Following months of slow recovery amid the Covid-19 pandemic, the U.S. reported a spike in claims for jobless benefits.
(CN) — The number of Americans applying for unemployment insurance benefits surpassed 1 million last week for the first time since August, according to the Department of Labor’s weekly report.
As of last week, states reported dolling out jobless benefits to 5.8 million people — roughly 4.1% of the nation’s 142 million workers eligible to receive benefits.
During the week of Dec. 26, 18.4 million Americans filed claims to continue receiving benefits, including 7.4 million Americans on Pandemic Unemployment Assistance benefits and 4.1 million receiving Pandemic Emergency Unemployment Compensation. These programs cover gig and part-time workers who aren’t normally eligible for unemployment insurance.
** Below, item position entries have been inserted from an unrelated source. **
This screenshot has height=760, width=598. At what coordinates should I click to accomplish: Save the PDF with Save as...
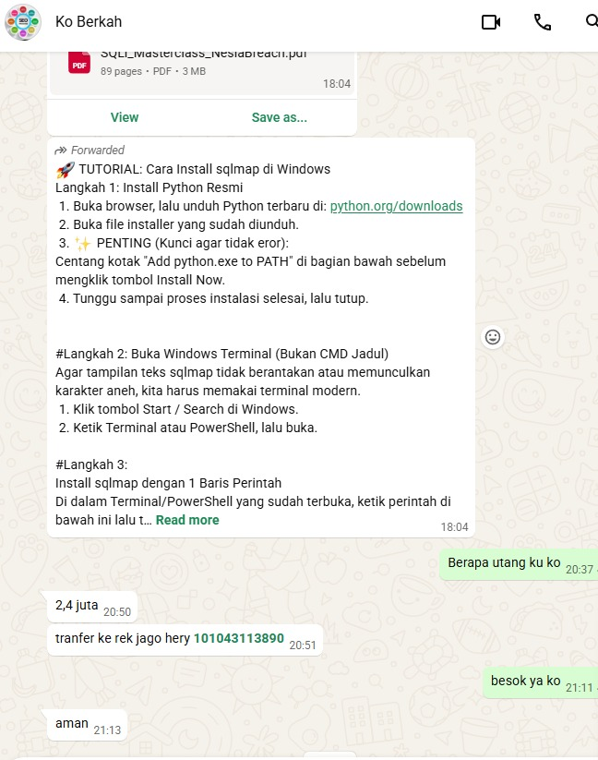pos(280,117)
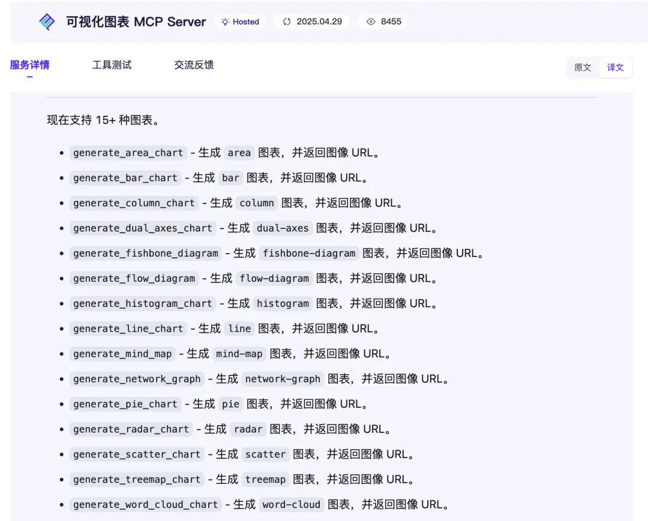The height and width of the screenshot is (521, 648).
Task: Click the generate_treemap_chart code label
Action: (137, 479)
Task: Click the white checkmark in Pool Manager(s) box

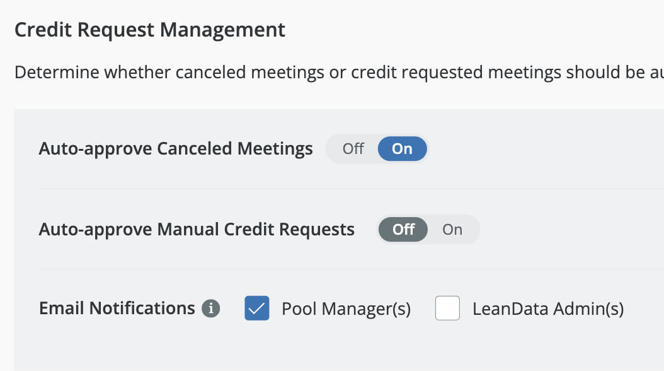Action: click(257, 309)
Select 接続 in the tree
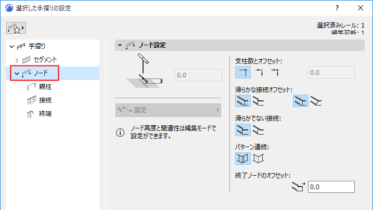The image size is (373, 210). (x=45, y=100)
During the same week in 2019, only 2.1 million people filed continued claims for jobless benefits.
By the Economic Policy Institute’s count, 26.8 million Americans have lost work or are currently out of work due to Covid-19.
Roughly 246,000 Americans tested positive for the disease in the last week. With 385,000 Americans dead since the pandemic began nearly a year ago, Covid-19 is the third leading cause of death in the country.
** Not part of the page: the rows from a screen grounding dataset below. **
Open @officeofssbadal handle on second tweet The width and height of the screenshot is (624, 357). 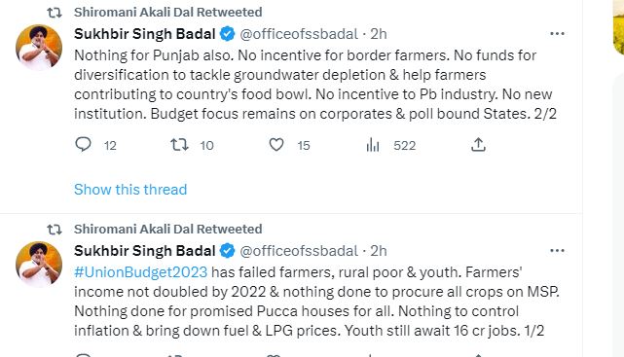pos(299,251)
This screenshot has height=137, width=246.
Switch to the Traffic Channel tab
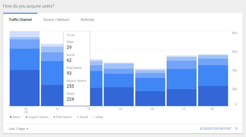pyautogui.click(x=20, y=20)
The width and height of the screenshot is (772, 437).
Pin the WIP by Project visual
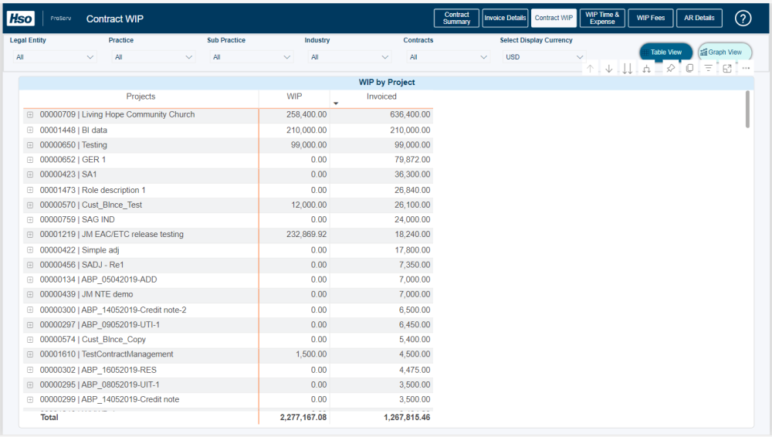coord(670,69)
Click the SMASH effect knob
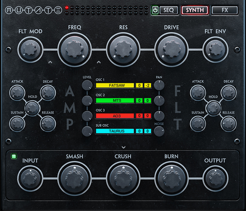 pyautogui.click(x=74, y=178)
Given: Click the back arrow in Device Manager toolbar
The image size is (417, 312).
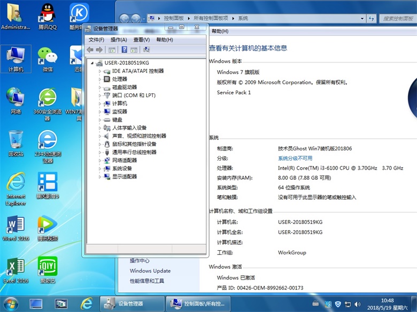Looking at the screenshot, I should tap(90, 50).
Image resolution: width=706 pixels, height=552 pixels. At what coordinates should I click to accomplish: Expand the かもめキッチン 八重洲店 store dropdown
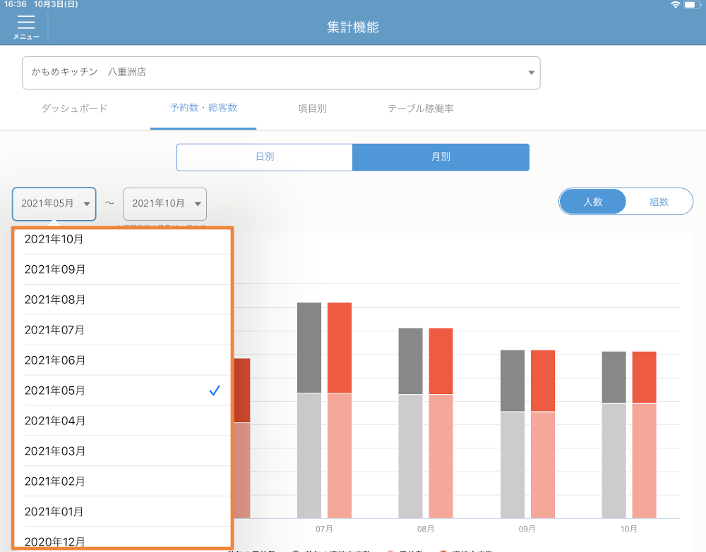pyautogui.click(x=281, y=73)
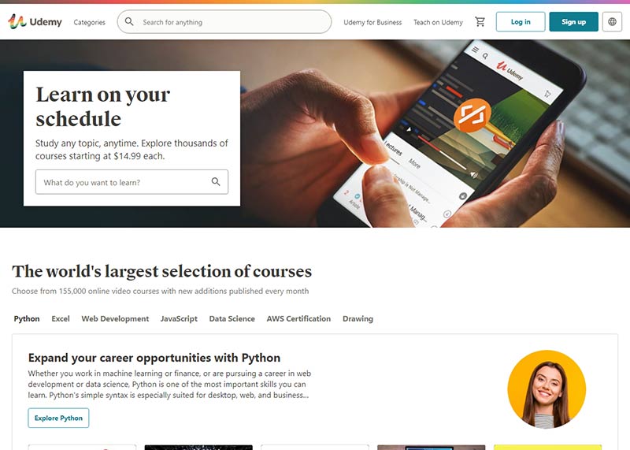Select the Python course tab
This screenshot has height=450, width=630.
pyautogui.click(x=27, y=318)
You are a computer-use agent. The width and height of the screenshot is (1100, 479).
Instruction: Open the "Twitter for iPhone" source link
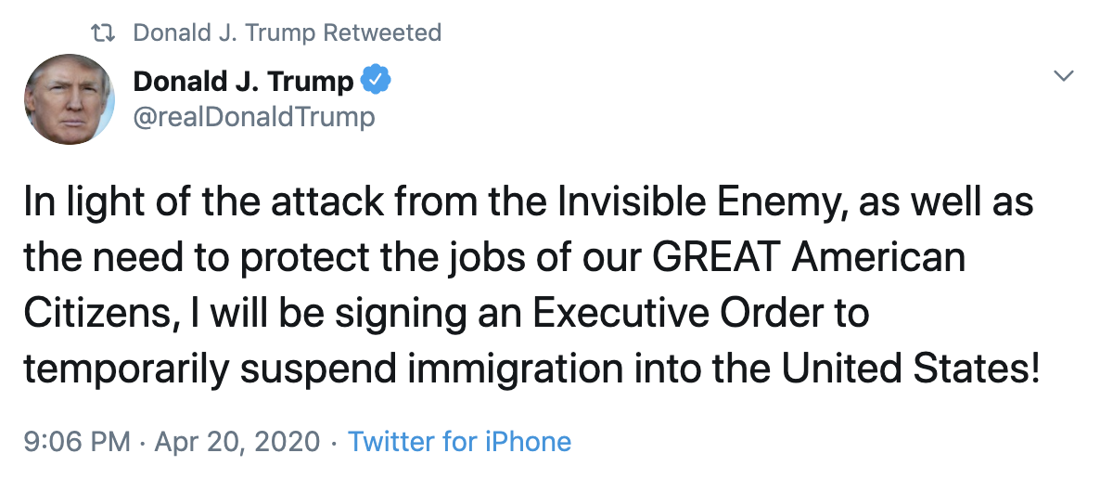click(x=459, y=441)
As of December, the Department of Labor reported 6.7% of Americans are out of work. The rate peaked at 14.4% in April and has been slowly dropping since.
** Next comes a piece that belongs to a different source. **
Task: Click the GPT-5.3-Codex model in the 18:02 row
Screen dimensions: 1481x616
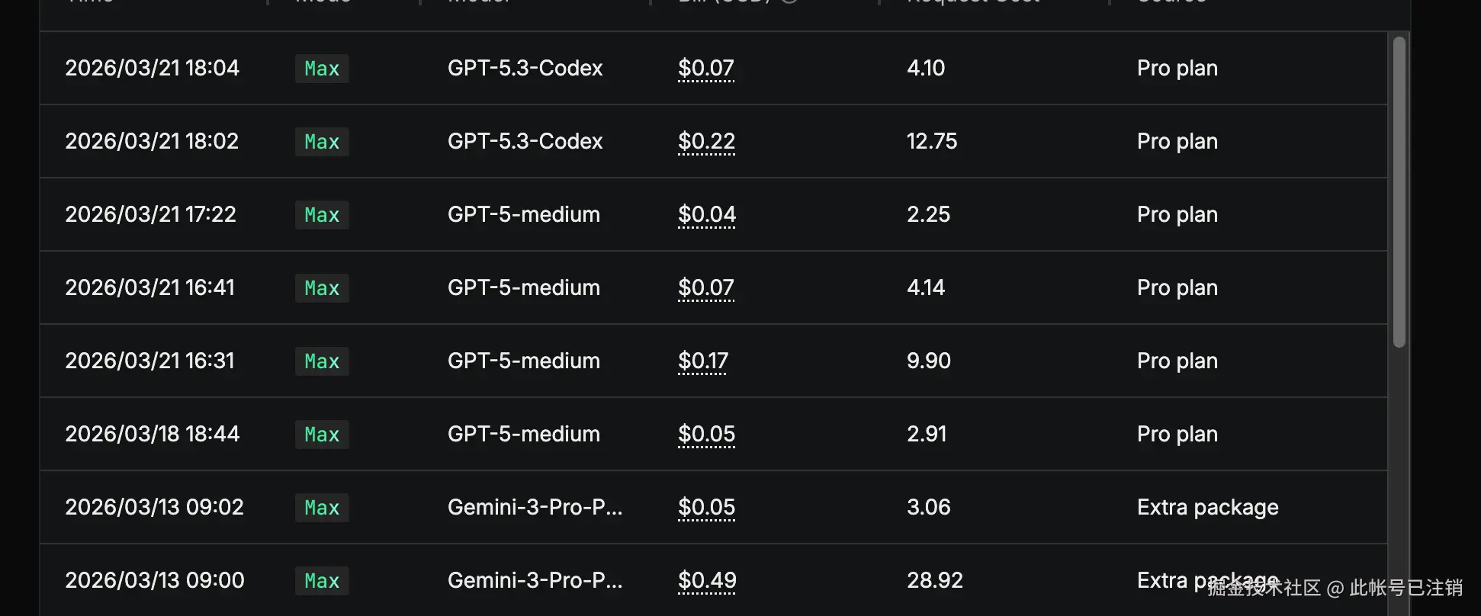Action: (x=525, y=142)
In processing 1.15 million new applications for benefits, Thursday’s report found the country saw a 25% increase in new claims from the previous week. The Labor Department initially expected to see a 14.3% increase based on seasonal predictable job trends.
An additional 284,000 workers filed claims for Pandemic Unemployment Assistance.
At 6.6%, Pennsylvania reported the highest insured unemployment rate in the country, followed by Alaska and Kansas. Multiple states attributed the recent spikes in benefits claims to layoffs in the service and food industry, as well as retail trade. Louisiana and Kansas reported the highest increases in claims, while Illinois and California reported decreases.
This follows Department of Labor’s report in December tracking 140,000 job losses during the holiday season. December marked the country’s first month of negative job growth since April, though the labor market remains down nearly 10 million jobs compared to last spring.
Most of December’s job losses came in the leisure and hospitality industry, which includes restaurants and bars. Those establishments cut 372,000 positions as the latest uptick in Covid-19 cases kept consumers at home and forced some businesses to shut down again. Hotels cut 24,000 jobs while employment in the amusement, gambling and recreation sector fell by 92,000.